=== Passage ===
####################

Anastasia Taylor Lind and Sebastian Meyer held a ‘Photographic Storytelling Masterclass’ at The Guardian Building last Friday.

Keen to improve my practice I attended, despite the particularly high price tag of £39. However the Q&A aspect of it did provide value as it was entirely open. There were a whole lot of photographers there keen to ask questions about everything, from the Kit these photographers used to questions about travelling abroad for projects such as using fixers, networking and access.

For my benefit, as much as that of my subscribers, my notes are attached here, they would otherwise become more rubbish in my room. Before reading them its important to highlight that loads of the questions asked – and some of the responses i have heard from amny sources – so i’m not going to write everything! Anyway here goes:

Sebastian Meyer:

Background: American. Self taught – interned at Magnum. NY based. Worked on a paper in Manchester – did his first project in his spare time on Manchester canals.

####################

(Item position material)
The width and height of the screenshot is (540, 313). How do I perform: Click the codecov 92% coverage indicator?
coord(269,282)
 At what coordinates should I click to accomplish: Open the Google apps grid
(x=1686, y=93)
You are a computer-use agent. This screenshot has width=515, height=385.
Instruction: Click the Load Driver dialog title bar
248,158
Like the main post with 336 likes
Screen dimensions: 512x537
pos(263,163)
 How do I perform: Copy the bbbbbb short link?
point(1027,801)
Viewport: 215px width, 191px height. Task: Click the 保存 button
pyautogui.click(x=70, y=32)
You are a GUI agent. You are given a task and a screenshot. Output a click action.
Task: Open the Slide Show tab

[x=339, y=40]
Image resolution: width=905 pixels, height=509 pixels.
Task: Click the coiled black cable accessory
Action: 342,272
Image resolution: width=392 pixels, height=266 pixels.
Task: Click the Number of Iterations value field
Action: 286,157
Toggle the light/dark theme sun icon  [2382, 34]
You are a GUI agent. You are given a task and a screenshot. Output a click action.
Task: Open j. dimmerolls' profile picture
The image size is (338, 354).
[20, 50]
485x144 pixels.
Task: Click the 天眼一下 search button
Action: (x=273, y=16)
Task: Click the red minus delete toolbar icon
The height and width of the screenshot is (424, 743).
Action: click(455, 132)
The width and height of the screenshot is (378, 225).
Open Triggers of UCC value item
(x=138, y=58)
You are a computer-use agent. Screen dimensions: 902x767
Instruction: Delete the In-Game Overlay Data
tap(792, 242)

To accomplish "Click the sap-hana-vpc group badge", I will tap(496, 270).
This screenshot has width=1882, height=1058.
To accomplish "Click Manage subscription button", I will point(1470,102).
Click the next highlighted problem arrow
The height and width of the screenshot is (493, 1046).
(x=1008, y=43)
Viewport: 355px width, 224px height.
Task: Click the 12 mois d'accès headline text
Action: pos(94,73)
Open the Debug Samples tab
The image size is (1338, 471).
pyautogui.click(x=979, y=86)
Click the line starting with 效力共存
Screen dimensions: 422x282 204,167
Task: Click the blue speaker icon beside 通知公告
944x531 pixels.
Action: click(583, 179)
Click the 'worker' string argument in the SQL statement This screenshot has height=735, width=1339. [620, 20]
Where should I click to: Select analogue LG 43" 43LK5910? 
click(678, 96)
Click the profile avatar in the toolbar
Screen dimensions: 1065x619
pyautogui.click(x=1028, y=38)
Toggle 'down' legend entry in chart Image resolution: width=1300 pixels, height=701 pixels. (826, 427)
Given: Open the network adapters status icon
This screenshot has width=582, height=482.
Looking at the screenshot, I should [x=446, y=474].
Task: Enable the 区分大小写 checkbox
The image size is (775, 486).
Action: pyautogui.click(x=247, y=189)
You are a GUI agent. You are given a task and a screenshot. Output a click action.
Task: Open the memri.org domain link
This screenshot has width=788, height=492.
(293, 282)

####################

For each statement below, say yes or no depending on whether it agrees with the masterclass post, and quote the words from the post that decide it.
1. Attending the masterclass cost £39.
2. Sebastian Meyer learned photography at a formal school.
3. The Q&A was restricted to set topics.

1. Yes: "despite the particularly high price tag of £39"
2. No: "Self taught – interned at Magnum."
3. No: "the Q&A aspect of it did provide value as it was entirely open"